**Exercise brief:** Copy out every one of the items below, word for word.

* BEGIN Material for this task *

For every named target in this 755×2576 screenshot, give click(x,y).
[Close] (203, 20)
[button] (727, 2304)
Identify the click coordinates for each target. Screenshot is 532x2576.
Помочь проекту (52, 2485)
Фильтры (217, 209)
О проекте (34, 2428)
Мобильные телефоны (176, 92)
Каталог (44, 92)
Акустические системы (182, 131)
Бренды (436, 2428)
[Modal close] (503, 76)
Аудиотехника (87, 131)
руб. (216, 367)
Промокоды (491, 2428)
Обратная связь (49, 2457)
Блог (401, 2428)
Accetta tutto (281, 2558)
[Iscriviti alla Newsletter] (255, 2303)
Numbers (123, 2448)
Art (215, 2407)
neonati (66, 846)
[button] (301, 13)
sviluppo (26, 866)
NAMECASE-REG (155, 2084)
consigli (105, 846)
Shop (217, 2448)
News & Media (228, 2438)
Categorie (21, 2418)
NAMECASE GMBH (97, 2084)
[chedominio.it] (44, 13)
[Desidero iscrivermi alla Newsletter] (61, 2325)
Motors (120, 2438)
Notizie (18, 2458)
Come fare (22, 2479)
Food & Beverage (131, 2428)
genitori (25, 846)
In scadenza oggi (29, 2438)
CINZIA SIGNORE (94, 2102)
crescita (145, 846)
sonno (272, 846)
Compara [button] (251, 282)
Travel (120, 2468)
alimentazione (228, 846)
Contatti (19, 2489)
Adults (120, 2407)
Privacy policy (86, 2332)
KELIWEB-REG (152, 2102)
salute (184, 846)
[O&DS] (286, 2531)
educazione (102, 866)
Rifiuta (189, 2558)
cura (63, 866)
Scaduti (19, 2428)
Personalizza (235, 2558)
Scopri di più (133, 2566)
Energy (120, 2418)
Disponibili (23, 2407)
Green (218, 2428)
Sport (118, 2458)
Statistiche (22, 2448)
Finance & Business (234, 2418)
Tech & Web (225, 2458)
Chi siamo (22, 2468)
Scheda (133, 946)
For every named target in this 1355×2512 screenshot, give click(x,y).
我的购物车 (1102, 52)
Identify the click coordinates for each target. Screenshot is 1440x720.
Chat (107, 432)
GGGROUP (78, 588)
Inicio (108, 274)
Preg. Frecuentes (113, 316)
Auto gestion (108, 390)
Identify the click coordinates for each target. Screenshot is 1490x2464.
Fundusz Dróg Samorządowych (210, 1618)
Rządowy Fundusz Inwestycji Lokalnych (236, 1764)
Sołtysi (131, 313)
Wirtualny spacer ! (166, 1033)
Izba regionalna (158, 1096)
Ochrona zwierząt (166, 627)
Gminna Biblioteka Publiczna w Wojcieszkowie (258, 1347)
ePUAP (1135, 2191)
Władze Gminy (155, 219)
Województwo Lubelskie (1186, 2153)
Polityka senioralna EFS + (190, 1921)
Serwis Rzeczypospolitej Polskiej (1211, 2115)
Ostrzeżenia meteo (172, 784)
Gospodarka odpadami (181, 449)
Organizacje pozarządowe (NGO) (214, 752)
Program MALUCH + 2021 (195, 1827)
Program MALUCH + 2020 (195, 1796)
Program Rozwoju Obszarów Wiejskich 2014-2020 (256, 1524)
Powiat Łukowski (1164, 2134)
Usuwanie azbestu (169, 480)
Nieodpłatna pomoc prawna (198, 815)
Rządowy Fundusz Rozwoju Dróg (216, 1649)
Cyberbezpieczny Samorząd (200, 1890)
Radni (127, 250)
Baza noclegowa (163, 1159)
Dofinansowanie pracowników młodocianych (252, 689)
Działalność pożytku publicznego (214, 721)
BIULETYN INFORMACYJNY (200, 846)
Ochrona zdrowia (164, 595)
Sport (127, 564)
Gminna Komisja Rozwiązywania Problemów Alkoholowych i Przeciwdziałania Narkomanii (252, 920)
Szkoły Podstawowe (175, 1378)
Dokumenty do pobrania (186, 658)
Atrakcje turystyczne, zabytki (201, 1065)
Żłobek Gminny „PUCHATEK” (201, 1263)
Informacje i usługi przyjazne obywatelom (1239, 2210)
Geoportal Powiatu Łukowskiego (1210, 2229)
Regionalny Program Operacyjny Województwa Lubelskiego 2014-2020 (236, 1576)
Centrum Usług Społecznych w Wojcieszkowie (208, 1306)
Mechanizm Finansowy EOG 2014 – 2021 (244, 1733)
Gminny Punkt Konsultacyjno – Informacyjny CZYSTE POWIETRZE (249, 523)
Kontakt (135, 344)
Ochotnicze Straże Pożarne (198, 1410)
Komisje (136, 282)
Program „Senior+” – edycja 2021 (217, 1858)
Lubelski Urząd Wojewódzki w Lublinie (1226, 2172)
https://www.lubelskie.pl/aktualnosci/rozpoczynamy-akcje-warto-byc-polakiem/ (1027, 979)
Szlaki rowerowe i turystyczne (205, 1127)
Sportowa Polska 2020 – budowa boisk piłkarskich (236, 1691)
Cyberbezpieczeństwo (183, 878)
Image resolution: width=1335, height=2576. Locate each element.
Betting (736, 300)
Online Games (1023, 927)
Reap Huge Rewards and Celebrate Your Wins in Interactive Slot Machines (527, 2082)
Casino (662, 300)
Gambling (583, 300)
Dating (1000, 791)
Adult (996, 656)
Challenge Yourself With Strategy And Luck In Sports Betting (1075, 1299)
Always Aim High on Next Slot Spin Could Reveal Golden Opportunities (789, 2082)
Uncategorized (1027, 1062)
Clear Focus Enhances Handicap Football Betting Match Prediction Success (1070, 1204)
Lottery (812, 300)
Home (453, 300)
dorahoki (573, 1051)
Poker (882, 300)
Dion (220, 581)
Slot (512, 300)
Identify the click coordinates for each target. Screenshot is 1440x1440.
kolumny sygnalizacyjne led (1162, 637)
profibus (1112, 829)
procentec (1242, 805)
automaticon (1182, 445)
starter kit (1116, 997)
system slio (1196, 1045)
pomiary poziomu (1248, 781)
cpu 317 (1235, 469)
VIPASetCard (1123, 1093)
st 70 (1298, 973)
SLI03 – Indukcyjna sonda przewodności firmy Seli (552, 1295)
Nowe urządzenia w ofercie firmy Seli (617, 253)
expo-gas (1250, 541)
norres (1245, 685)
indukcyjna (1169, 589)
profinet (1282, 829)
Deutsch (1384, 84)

* END Material for this task *

**Problem solution:**
For every named target in this 755×2576 screenshot, give click(x,y).
[Close] (203, 20)
[button] (727, 2304)
Identify the click coordinates for each target. Screenshot is 532x2576.
Помочь проекту (52, 2485)
Фильтры (217, 209)
О проекте (34, 2428)
Мобильные телефоны (176, 92)
Каталог (44, 92)
Акустические системы (182, 131)
Бренды (436, 2428)
[Modal close] (503, 76)
Аудиотехника (87, 131)
руб. (216, 367)
Промокоды (491, 2428)
Обратная связь (49, 2457)
Блог (401, 2428)
Accetta tutto (281, 2558)
[Iscriviti alla Newsletter] (255, 2303)
Numbers (123, 2448)
Art (215, 2407)
neonati (66, 846)
[button] (301, 13)
sviluppo (26, 866)
NAMECASE-REG (155, 2084)
consigli (105, 846)
Shop (217, 2448)
News & Media (228, 2438)
Categorie (21, 2418)
NAMECASE GMBH (97, 2084)
[chedominio.it] (44, 13)
[Desidero iscrivermi alla Newsletter] (61, 2325)
Motors (120, 2438)
Notizie (18, 2458)
Come fare (22, 2479)
Food & Beverage (131, 2428)
genitori (25, 846)
In scadenza oggi (29, 2438)
CINZIA SIGNORE (94, 2102)
crescita (145, 846)
sonno (272, 846)
Compara [button] (251, 282)
Travel (120, 2468)
alimentazione (228, 846)
Contatti (19, 2489)
Adults (120, 2407)
Privacy policy (86, 2332)
KELIWEB-REG (152, 2102)
salute (184, 846)
[O&DS] (286, 2531)
educazione (102, 866)
Rifiuta (189, 2558)
cura (63, 866)
Scaduti (19, 2428)
Personalizza (235, 2558)
Scopri di più (133, 2566)
Energy (120, 2418)
Disponibili (23, 2407)
Green (218, 2428)
Sport (118, 2458)
Statistiche (22, 2448)
Finance & Business (234, 2418)
Tech & Web (225, 2458)
Chi siamo (22, 2468)
Scheda (133, 946)
For every named target in this 1355×2512 screenshot, give click(x,y).
我的购物车 (1102, 52)
Identify the click coordinates for each target. Screenshot is 1440x720.
Chat (107, 432)
GGGROUP (78, 588)
Inicio (108, 274)
Preg. Frecuentes (113, 316)
Auto gestion (108, 390)
Identify the click coordinates for each target. Screenshot is 1490x2464.
Fundusz Dróg Samorządowych (210, 1618)
Rządowy Fundusz Inwestycji Lokalnych (236, 1764)
Sołtysi (131, 313)
Wirtualny spacer ! (166, 1033)
Izba regionalna (158, 1096)
Ochrona zwierząt (166, 627)
Gminna Biblioteka Publiczna w Wojcieszkowie (258, 1347)
ePUAP (1135, 2191)
Władze Gminy (155, 219)
Województwo Lubelskie (1186, 2153)
Polityka senioralna EFS + (190, 1921)
Serwis Rzeczypospolitej Polskiej (1211, 2115)
Ostrzeżenia meteo (172, 784)
Gospodarka odpadami (181, 449)
Organizacje pozarządowe (NGO) (214, 752)
Program MALUCH + 2021 (195, 1827)
Program MALUCH + 2020 (195, 1796)
Program Rozwoju Obszarów Wiejskich 2014-2020 (256, 1524)
Powiat Łukowski (1164, 2134)
Usuwanie azbestu (169, 480)
Nieodpłatna pomoc prawna (198, 815)
Rządowy Fundusz Rozwoju Dróg (216, 1649)
Cyberbezpieczny Samorząd (200, 1890)
Radni (127, 250)
Baza noclegowa (163, 1159)
Dofinansowanie pracowników młodocianych (252, 689)
Działalność pożytku publicznego (214, 721)
BIULETYN INFORMACYJNY (200, 846)
Ochrona zdrowia (164, 595)
Sport (127, 564)
Gminna Komisja Rozwiązywania Problemów Alkoholowych i Przeciwdziałania Narkomanii (252, 920)
Szkoły Podstawowe (175, 1378)
Dokumenty do pobrania (186, 658)
Atrakcje turystyczne, zabytki (201, 1065)
Żłobek Gminny „PUCHATEK” (201, 1263)
Informacje i usługi przyjazne obywatelom (1239, 2210)
Geoportal Powiatu Łukowskiego (1210, 2229)
Regionalny Program Operacyjny Województwa Lubelskiego 2014-2020 (236, 1576)
Centrum Usług Społecznych w Wojcieszkowie (208, 1306)
Mechanizm Finansowy EOG 2014 – 2021 (244, 1733)
Gminny Punkt Konsultacyjno – Informacyjny CZYSTE POWIETRZE (249, 523)
Kontakt (135, 344)
Ochotnicze Straże Pożarne (198, 1410)
Komisje (136, 282)
Program „Senior+” – edycja 2021 (217, 1858)
Lubelski Urząd Wojewódzki w Lublinie (1226, 2172)
https://www.lubelskie.pl/aktualnosci/rozpoczynamy-akcje-warto-byc-polakiem/ (1027, 979)
Szlaki rowerowe i turystyczne (205, 1127)
Sportowa Polska 2020 – budowa boisk piłkarskich (236, 1691)
Cyberbezpieczeństwo (183, 878)
Image resolution: width=1335, height=2576. Locate each element.
Betting (736, 300)
Online Games (1023, 927)
Reap Huge Rewards and Celebrate Your Wins in Interactive Slot Machines (527, 2082)
Casino (662, 300)
Gambling (583, 300)
Dating (1000, 791)
Adult (996, 656)
Challenge Yourself With Strategy And Luck In Sports Betting (1075, 1299)
Always Aim High on Next Slot Spin Could Reveal Golden Opportunities (789, 2082)
Uncategorized (1027, 1062)
Clear Focus Enhances Handicap Football Betting Match Prediction Success (1070, 1204)
Lottery (812, 300)
Home (453, 300)
dorahoki (573, 1051)
Poker (882, 300)
Dion (220, 581)
Slot (512, 300)
Identify the click coordinates for each target. Screenshot is 1440x1440.
kolumny sygnalizacyjne led (1162, 637)
profibus (1112, 829)
procentec (1242, 805)
automaticon (1182, 445)
starter kit (1116, 997)
system slio (1196, 1045)
pomiary poziomu (1248, 781)
cpu 317 (1235, 469)
VIPASetCard (1123, 1093)
st 70 (1298, 973)
SLI03 – Indukcyjna sonda przewodności firmy Seli (552, 1295)
Nowe urządzenia w ofercie firmy Seli (617, 253)
expo-gas (1250, 541)
norres (1245, 685)
indukcyjna (1169, 589)
profinet (1282, 829)
Deutsch (1384, 84)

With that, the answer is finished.